The show that Ron Howard grew to hate: “Disrespect”
Jack Tudor, that’s the co-worker I hated from my days in construction. He was the foreman who demanded the loudest laughs for his subpar jokes. He’d sabotage fine work just to be able to criticise it. Jack Tudor was a bastard. These clowns are in every workplace, pathological lunatics hellbent on berating others with their own misery. This is evidenced by the fact that even the Hollywood great Ron Howard had to endure a slew of these human slugs.
Howard, who went from a child star in The Andy Griffith Show and Happy Days to the happy-faced director behind the likes of The Da Vinci Code, Rush and How the Grinch Stole Christmas, is a bit of a cheery hero of the screen. His filmography, both behind and in front of the camera, is a little scattergun, typified only by his enthusiasm. But he almost had this knocked out of him from the get-go, thanks to callous commercialism that saw people as mere numbers.

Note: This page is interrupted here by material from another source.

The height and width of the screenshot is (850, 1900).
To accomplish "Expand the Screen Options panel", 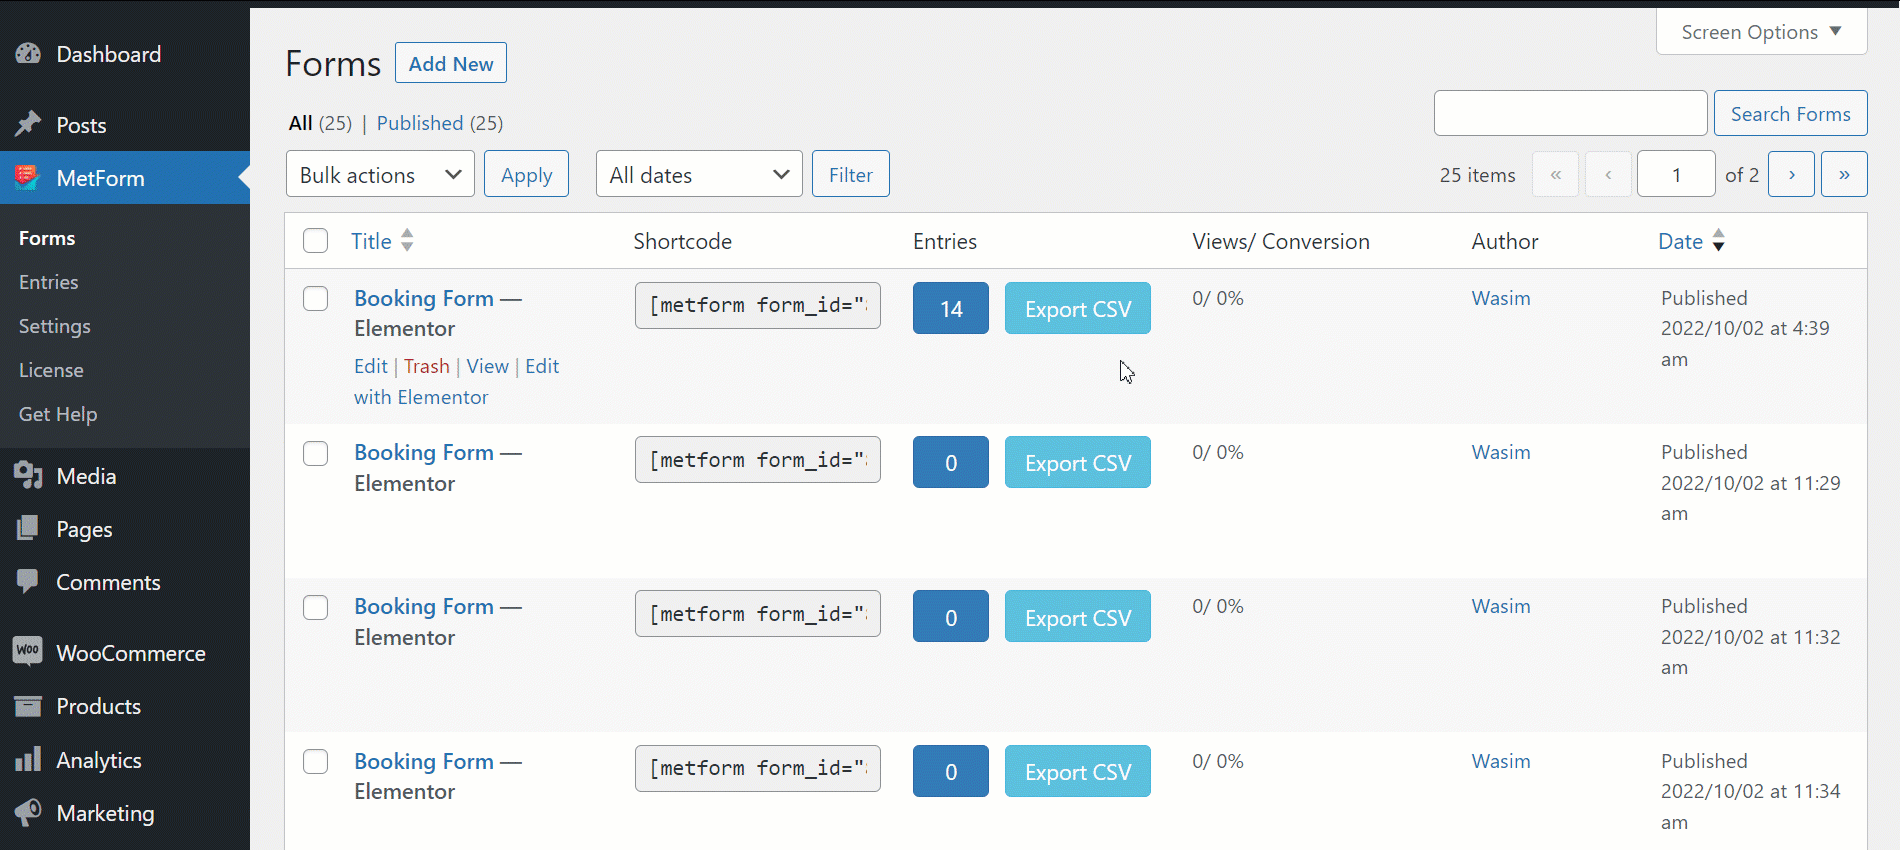I will click(x=1761, y=32).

His big break nearly broke him. Howard entered the world of Hollywood when he was only six. He set the tone for The Andy Griffith Show when he tosses a stone into tranquil lake water in the opening credits, even though his young arms could barely lift the rock. This was symbolic of the sweet face he had to put on to hide the hardships he faced while making the show. The set was routinely awash with swearing, smoking and alcohol, with a fair chunk of people drunk by lunch. Howard was overawed and overworked.
But that was just the half of it. Back in the days of The Andy Griffith Show, it was apparent that Howard was just a child in an adult’s world, having to deal with the dysfunctions of this struggling adult co-stars who attempted to show him kindness but were blindsided by their own battles. But in Happy Days, he began to see how egos entered the fray in a more directly bruising way when he was a little bit older.
He began the run of Happy Days as the show’s leading star, he was hailed as a hero on set during this period. But then the Fonz came along, and he was cooler, fresher and far more profitable. Even Howard had to admit that Henry Winkler was “remarkable” in the role. But at the time, he had only just turned 20, and suddenly, the adults on the set started to shun him in favour of Winkler. It wasn’t that Howard cried out for an arm around his shoulder – though this might’ve been nice from an experienced producer – but he got the antithesis.
“When we would go out of the road to promote the show, it was just insane, focused on Fonzy, clearly that was very exciting,” Howard told The Graham Norton Show. “Except the executives, studio heads, network heads, you know, they started treating me with a lot of disrespect from a business standpoint [and] in terms of interaction.” This felt uncalled for, and the strange rudeness came from producers simply finding a way to take some of their own problems out on the young former lead.
Thankfully, this only galvanised his zeal. “I recognised that it’s a business, and it’s a tough business, and it’s a competitive one,” he reflected. “You have to understand it from all perspectives.” But what he found hard to comprehend was the sudden abusiveness, something he endeavoured to turn against if he ever got a shot at running a project. “More than anything, it reminded me…to pursue my own dream, which was to be in charge of productions, the stories I wanted to tell and be the filmmaker,” he declared.
Ask any co-star, and they’ll tell you that he has stayed true to this promise, remaining the anti-Jack Tudor of Hollywood.